Reproduce each of the following records word for word, leaving nothing out.

┌─ GIVEN ENTRIES

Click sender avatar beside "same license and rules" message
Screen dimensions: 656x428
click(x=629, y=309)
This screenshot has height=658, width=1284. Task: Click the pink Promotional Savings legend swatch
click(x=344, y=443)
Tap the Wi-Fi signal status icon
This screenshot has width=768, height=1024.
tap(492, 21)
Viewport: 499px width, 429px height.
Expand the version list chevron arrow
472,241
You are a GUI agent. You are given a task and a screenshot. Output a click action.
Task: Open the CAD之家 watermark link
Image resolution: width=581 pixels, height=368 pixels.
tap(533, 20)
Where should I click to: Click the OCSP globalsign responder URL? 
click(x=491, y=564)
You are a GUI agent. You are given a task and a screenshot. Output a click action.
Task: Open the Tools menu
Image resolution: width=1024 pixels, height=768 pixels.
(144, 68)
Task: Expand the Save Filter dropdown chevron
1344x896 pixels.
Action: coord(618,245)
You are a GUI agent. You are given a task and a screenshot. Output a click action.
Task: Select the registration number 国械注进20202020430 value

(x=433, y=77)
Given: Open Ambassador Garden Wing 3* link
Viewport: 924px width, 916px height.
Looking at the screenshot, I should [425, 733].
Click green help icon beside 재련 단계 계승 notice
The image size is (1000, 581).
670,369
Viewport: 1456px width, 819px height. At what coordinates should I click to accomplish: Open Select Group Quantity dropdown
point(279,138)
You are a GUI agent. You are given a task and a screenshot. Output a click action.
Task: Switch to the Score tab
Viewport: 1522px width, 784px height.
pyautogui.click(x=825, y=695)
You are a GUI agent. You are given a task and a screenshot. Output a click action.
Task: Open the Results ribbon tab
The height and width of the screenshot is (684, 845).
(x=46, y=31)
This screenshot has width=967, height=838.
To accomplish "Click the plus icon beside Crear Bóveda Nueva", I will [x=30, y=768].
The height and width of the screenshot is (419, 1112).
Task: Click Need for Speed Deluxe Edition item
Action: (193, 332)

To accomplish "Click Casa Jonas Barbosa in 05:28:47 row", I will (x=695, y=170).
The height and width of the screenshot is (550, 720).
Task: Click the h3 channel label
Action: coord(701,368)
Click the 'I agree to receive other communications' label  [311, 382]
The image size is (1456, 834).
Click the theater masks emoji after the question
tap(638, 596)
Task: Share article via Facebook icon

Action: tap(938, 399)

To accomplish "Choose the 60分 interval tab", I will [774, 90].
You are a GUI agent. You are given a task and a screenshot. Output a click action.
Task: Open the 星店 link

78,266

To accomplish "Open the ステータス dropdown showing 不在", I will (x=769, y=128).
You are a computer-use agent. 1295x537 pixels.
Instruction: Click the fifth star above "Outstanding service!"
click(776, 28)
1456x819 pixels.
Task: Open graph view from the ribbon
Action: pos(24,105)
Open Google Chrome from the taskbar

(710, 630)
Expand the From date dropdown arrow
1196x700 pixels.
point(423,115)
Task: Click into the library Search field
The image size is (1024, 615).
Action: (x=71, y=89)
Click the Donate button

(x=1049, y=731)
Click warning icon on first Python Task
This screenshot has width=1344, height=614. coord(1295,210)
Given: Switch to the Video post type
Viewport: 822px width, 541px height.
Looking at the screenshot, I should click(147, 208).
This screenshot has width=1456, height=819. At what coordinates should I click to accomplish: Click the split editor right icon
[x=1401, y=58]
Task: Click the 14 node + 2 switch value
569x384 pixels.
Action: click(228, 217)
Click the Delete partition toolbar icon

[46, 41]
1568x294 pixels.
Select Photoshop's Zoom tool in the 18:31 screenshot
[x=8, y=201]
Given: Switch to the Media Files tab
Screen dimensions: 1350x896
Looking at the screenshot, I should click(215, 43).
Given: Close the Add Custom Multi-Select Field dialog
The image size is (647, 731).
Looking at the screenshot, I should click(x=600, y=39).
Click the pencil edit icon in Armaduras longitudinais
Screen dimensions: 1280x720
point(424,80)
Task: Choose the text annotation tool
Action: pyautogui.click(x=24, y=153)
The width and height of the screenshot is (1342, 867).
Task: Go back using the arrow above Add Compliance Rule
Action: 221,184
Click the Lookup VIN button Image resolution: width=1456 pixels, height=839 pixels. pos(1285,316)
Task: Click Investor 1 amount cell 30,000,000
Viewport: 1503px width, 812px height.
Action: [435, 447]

└─

#### FINISHED ANSWER
Click sender avatar beside "same license and rules" message
Screen dimensions: 656x428
click(x=629, y=309)
This screenshot has height=658, width=1284. Task: Click the pink Promotional Savings legend swatch
click(x=344, y=443)
Tap the Wi-Fi signal status icon
This screenshot has width=768, height=1024.
tap(492, 21)
Viewport: 499px width, 429px height.
Expand the version list chevron arrow
472,241
You are a GUI agent. You are given a task and a screenshot. Output a click action.
Task: Open the CAD之家 watermark link
Image resolution: width=581 pixels, height=368 pixels.
tap(533, 20)
Where should I click to: Click the OCSP globalsign responder URL? 
click(x=491, y=564)
You are a GUI agent. You are given a task and a screenshot. Output a click action.
Task: Open the Tools menu
Image resolution: width=1024 pixels, height=768 pixels.
(144, 68)
Task: Expand the Save Filter dropdown chevron
1344x896 pixels.
Action: coord(618,245)
You are a GUI agent. You are given a task and a screenshot. Output a click action.
Task: Select the registration number 国械注进20202020430 value

(x=433, y=77)
Given: Open Ambassador Garden Wing 3* link
Viewport: 924px width, 916px height.
Looking at the screenshot, I should [425, 733].
Click green help icon beside 재련 단계 계승 notice
The image size is (1000, 581).
670,369
Viewport: 1456px width, 819px height. At what coordinates should I click to accomplish: Open Select Group Quantity dropdown
point(279,138)
You are a GUI agent. You are given a task and a screenshot. Output a click action.
Task: Switch to the Score tab
Viewport: 1522px width, 784px height.
pyautogui.click(x=825, y=695)
You are a GUI agent. You are given a task and a screenshot. Output a click action.
Task: Open the Results ribbon tab
The height and width of the screenshot is (684, 845).
(x=46, y=31)
This screenshot has width=967, height=838.
To accomplish "Click the plus icon beside Crear Bóveda Nueva", I will [x=30, y=768].
The height and width of the screenshot is (419, 1112).
Task: Click Need for Speed Deluxe Edition item
Action: (193, 332)

To accomplish "Click Casa Jonas Barbosa in 05:28:47 row", I will (x=695, y=170).
The height and width of the screenshot is (550, 720).
Task: Click the h3 channel label
Action: coord(701,368)
Click the 'I agree to receive other communications' label  [311, 382]
The image size is (1456, 834).
Click the theater masks emoji after the question
tap(638, 596)
Task: Share article via Facebook icon

Action: tap(938, 399)

To accomplish "Choose the 60分 interval tab", I will [774, 90].
You are a GUI agent. You are given a task and a screenshot. Output a click action.
Task: Open the 星店 link

78,266

To accomplish "Open the ステータス dropdown showing 不在", I will (x=769, y=128).
You are a computer-use agent. 1295x537 pixels.
Instruction: Click the fifth star above "Outstanding service!"
click(776, 28)
1456x819 pixels.
Task: Open graph view from the ribbon
Action: pos(24,105)
Open Google Chrome from the taskbar

(710, 630)
Expand the From date dropdown arrow
1196x700 pixels.
point(423,115)
Task: Click into the library Search field
The image size is (1024, 615).
Action: (x=71, y=89)
Click the Donate button

(x=1049, y=731)
Click warning icon on first Python Task
This screenshot has width=1344, height=614. coord(1295,210)
Given: Switch to the Video post type
Viewport: 822px width, 541px height.
Looking at the screenshot, I should click(147, 208).
This screenshot has width=1456, height=819. At what coordinates should I click to accomplish: Click the split editor right icon
[x=1401, y=58]
Task: Click the 14 node + 2 switch value
569x384 pixels.
Action: click(228, 217)
Click the Delete partition toolbar icon

[46, 41]
1568x294 pixels.
Select Photoshop's Zoom tool in the 18:31 screenshot
[x=8, y=201]
Given: Switch to the Media Files tab
Screen dimensions: 1350x896
Looking at the screenshot, I should click(215, 43).
Given: Close the Add Custom Multi-Select Field dialog
The image size is (647, 731).
Looking at the screenshot, I should click(x=600, y=39).
Click the pencil edit icon in Armaduras longitudinais
Screen dimensions: 1280x720
point(424,80)
Task: Choose the text annotation tool
Action: pyautogui.click(x=24, y=153)
The width and height of the screenshot is (1342, 867).
Task: Go back using the arrow above Add Compliance Rule
Action: 221,184
Click the Lookup VIN button Image resolution: width=1456 pixels, height=839 pixels. pos(1285,316)
Task: Click Investor 1 amount cell 30,000,000
Viewport: 1503px width, 812px height.
Action: [435, 447]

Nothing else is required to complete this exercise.